Media & Culture

ChatGPT making up words

OpenAI's chatbot fabricated the word 'strongening' while giving property law advice, exposing persistent reliability issues.

Deep Dive

A viral Reddit post has highlighted a persistent and critical flaw in large language models like OpenAI's ChatGPT: their tendency to hallucinate. A user in the UK sought advice on a property law matter involving a 'useless freeholder.' In its response, ChatGPT confidently stated the user's case was 'strongening'—a nonsensical, invented word that blends 'strengthening' and 'strong.' This is not a simple typo but a fabrication, demonstrating the model's ability to generate coherent yet entirely incorrect content.

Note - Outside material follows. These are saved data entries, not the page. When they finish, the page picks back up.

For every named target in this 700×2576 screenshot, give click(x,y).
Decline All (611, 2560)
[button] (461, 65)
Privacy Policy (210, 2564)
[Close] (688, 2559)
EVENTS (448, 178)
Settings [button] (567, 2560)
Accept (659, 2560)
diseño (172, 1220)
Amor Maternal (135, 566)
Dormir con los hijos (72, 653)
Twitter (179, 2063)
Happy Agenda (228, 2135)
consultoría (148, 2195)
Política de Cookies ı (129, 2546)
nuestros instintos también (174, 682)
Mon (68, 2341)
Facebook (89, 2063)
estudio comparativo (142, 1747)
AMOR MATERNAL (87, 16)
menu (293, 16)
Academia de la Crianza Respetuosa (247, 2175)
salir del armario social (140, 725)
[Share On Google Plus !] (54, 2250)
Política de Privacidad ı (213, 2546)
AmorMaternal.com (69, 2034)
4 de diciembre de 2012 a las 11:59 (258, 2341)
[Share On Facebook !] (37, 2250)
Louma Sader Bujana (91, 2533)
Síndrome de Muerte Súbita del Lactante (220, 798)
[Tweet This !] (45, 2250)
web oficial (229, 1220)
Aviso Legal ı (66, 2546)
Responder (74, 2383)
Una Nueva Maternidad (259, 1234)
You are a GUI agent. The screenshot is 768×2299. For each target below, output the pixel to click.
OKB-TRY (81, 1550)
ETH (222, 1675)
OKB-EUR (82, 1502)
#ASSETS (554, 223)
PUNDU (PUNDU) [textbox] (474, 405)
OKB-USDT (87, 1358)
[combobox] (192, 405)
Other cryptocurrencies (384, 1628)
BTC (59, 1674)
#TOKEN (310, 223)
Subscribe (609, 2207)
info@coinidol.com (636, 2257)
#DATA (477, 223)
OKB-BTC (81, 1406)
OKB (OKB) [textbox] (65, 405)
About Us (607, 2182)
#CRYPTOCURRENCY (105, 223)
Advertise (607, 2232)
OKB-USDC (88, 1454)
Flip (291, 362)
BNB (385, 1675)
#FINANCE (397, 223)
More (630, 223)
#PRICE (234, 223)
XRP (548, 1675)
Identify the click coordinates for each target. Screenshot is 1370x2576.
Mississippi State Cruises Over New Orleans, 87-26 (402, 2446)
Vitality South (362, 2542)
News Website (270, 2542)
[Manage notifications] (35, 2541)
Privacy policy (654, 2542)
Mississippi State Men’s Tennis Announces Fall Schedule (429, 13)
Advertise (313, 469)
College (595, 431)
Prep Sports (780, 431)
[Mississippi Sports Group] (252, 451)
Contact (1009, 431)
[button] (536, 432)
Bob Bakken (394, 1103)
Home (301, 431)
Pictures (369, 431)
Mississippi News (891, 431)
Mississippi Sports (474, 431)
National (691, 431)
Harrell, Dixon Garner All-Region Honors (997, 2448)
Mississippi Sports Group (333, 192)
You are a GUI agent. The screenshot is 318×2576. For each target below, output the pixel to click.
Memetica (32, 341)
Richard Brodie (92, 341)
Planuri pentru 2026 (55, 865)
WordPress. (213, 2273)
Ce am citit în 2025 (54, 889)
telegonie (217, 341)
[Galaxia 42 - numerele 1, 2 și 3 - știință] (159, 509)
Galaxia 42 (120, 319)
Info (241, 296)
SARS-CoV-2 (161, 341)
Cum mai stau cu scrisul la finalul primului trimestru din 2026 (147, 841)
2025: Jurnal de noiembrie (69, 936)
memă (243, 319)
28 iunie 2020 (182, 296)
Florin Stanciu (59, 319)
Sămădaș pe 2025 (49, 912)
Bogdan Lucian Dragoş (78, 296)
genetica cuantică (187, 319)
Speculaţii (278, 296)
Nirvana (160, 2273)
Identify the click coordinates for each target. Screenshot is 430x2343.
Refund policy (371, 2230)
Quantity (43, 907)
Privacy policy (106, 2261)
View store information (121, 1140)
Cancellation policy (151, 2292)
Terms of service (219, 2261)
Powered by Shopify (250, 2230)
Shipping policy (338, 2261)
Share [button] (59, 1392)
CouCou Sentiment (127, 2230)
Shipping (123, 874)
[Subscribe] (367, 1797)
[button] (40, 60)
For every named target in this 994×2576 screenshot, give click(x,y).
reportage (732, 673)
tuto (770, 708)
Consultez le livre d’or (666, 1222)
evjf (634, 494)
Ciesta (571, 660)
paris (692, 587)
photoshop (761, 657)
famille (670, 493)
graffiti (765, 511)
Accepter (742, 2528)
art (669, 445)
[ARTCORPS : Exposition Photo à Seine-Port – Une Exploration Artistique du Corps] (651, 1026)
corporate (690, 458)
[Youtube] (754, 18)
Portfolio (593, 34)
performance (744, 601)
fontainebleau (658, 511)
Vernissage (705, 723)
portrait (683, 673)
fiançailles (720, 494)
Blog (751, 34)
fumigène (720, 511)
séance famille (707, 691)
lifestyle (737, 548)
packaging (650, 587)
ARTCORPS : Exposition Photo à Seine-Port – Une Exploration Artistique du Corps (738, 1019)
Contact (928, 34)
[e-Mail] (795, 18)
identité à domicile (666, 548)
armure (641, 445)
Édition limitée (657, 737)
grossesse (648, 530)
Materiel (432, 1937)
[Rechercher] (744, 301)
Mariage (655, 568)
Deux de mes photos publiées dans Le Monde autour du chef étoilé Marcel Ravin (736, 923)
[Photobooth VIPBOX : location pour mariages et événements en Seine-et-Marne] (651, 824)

This specific error occurred in the complex domain of UK property law, a field where precise terminology is paramount. The incident underscores that while models like GPT-4 are powerful tools for drafting and brainstorming, they lack true understanding and can produce authoritative-sounding falsehoods. For professionals, this serves as a critical reminder that AI outputs, especially for legal, medical, or financial advice, must be rigorously fact-checked by a human expert. The core technology, including techniques like Reinforcement Learning from Human Feedback (RLHF), has not yet solved the hallucination problem.

The 'strongening' case is a microcosm of a broader challenge. As businesses and individuals increasingly integrate AI agents into workflows that require accuracy—from contract review to customer support—these hallucinations pose tangible risks of misinformation and poor decision-making. It reinforces the necessity of using AI as an assistive tool with a human in the loop, rather than as an autonomous source of truth for specialized knowledge.

Key Points
  • OpenAI's ChatGPT fabricated the word 'strongening' while giving UK property law advice, a clear hallucination.
  • The error occurred in a high-stakes domain (legal advice) where precision is critical, amplifying the risk.
  • The incident, shared on Reddit, demonstrates that core AI reliability issues persist despite advanced models like GPT-4.

Why It Matters

For professionals, it's a stark warning: AI can generate confident, plausible-sounding nonsense, making expert human verification essential.